Rather than imposing my help, I try to remember to ask “How can I help you (right now)?” It’s a simple question used in disaster recovery situations, and has a surprising power beyond immediate crisis management. It gives me a valuable first step to offering support in a way that’s respectful, collaborative, and ultimately, more effective.
Think about a disaster recovery team. They have a well-defined plan – a roadmap to guide them through the chaos. They know exactly what needs to be done and the specific resources required. In this situation, asking “How can I help you right now?” is the perfect question. It allows the team to quickly and efficiently communicate their needs, whether it’s additional manpower, specific equipment, or logistical assistance.
Here’s why this question is so effective:
- Shifts the focus: It moves the attention away from the other person’s perceived problem and onto their current needs.
- Empowers the stressed individual: It allows the person to articulate their needs instead of feeling like they need to be “rescued.”
- Creates an opportunity for collaboration: It opens a dialogue where the person can express what would be most helpful instead of having you guess (most likely incorrectly).
Since I learned this approach, I’ve started incorporating it into my daily life. When I see a friend or loved one overwhelmed, instead of offering vague support, I ask, “How can I help you right now?”
It took some getting used to. I’m still practicing and adjusting to the discomfort of letting someone deal with their own struggles instead of trying to (needlessly and ineffectively) take responsibility for it.
The power of “how can I help you right now” encourages vulnerability and empowers those we care about to be specific about their needs. It creates a space where genuine support can be offered – a space where we can truly help, not just assume we know best.

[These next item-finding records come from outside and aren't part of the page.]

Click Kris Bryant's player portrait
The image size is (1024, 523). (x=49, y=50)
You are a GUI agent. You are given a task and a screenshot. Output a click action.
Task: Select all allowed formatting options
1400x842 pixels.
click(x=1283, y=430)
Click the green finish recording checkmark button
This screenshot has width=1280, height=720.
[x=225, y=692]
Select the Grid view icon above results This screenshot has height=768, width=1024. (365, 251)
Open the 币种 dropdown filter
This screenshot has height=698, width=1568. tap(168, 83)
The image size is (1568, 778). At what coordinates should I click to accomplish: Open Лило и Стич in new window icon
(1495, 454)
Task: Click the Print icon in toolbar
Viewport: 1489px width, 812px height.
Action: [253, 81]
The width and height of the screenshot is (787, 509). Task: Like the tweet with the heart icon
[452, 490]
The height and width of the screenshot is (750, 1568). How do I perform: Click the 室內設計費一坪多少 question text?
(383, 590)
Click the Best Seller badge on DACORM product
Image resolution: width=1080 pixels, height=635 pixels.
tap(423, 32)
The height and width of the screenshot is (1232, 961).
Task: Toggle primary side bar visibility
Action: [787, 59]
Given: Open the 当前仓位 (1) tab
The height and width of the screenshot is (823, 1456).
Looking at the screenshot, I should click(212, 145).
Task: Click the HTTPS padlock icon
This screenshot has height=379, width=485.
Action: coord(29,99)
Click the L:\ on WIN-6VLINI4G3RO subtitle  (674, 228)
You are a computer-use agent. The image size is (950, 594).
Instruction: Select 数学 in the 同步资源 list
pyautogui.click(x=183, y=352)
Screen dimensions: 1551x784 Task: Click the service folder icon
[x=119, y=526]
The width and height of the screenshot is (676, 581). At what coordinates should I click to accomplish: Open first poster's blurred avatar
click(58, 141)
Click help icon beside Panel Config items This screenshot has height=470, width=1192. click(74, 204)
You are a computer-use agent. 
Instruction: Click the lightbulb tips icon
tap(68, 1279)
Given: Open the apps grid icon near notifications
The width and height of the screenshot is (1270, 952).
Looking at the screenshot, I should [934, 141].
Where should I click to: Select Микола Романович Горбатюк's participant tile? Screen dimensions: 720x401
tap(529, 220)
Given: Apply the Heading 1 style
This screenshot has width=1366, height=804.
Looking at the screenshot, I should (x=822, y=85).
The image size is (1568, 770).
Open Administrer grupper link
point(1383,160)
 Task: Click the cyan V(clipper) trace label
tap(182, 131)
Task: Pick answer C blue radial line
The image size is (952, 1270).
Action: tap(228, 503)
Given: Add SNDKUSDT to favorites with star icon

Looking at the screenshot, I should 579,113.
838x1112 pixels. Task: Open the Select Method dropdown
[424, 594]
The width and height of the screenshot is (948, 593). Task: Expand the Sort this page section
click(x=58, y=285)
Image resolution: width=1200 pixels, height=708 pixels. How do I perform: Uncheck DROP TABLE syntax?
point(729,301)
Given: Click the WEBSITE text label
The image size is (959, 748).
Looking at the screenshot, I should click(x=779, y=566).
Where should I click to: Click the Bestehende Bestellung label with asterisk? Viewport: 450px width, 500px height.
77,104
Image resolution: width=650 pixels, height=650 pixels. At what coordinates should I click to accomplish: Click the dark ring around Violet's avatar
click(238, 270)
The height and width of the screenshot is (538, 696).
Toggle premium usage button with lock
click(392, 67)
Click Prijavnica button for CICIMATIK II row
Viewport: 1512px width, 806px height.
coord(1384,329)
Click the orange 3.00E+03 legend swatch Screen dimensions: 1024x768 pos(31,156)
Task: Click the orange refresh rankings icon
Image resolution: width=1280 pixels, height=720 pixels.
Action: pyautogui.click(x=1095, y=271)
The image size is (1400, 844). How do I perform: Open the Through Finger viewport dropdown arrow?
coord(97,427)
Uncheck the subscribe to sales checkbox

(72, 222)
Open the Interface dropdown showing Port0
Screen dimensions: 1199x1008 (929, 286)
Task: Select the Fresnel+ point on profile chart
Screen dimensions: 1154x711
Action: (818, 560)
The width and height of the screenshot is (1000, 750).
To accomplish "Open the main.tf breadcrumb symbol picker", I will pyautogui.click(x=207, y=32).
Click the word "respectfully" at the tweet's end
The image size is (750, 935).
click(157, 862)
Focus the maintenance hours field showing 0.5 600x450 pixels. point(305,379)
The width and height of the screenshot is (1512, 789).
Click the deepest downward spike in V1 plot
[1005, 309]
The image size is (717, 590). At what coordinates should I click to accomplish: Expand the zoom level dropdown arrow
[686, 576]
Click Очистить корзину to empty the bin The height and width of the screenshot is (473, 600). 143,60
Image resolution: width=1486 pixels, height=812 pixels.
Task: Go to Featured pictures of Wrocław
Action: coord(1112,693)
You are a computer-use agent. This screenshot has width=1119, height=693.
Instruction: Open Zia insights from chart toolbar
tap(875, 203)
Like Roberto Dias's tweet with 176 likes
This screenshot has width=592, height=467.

I also try to express what I need from someone when I am the one in distress. I used to shy away from it. I’d say “I’m fine” even though I could have used some help.
By adopting this “disaster recovery” communication technique, when we are both offering and asking for help in this way, we can build stronger, more supportive relationships in all aspects of our lives. Of course, not everyone will be receptive to this approach. Pay attention to cues and respect boundaries if someone seems to prefer another way of being supported.
ACTION:
Next time someone you care about seems stressed, instead of “everything okay?” Try asking “How can I help you right now?” This shift opens a dialogue and empowers them to express their needs. Notice how this question changes your interactions.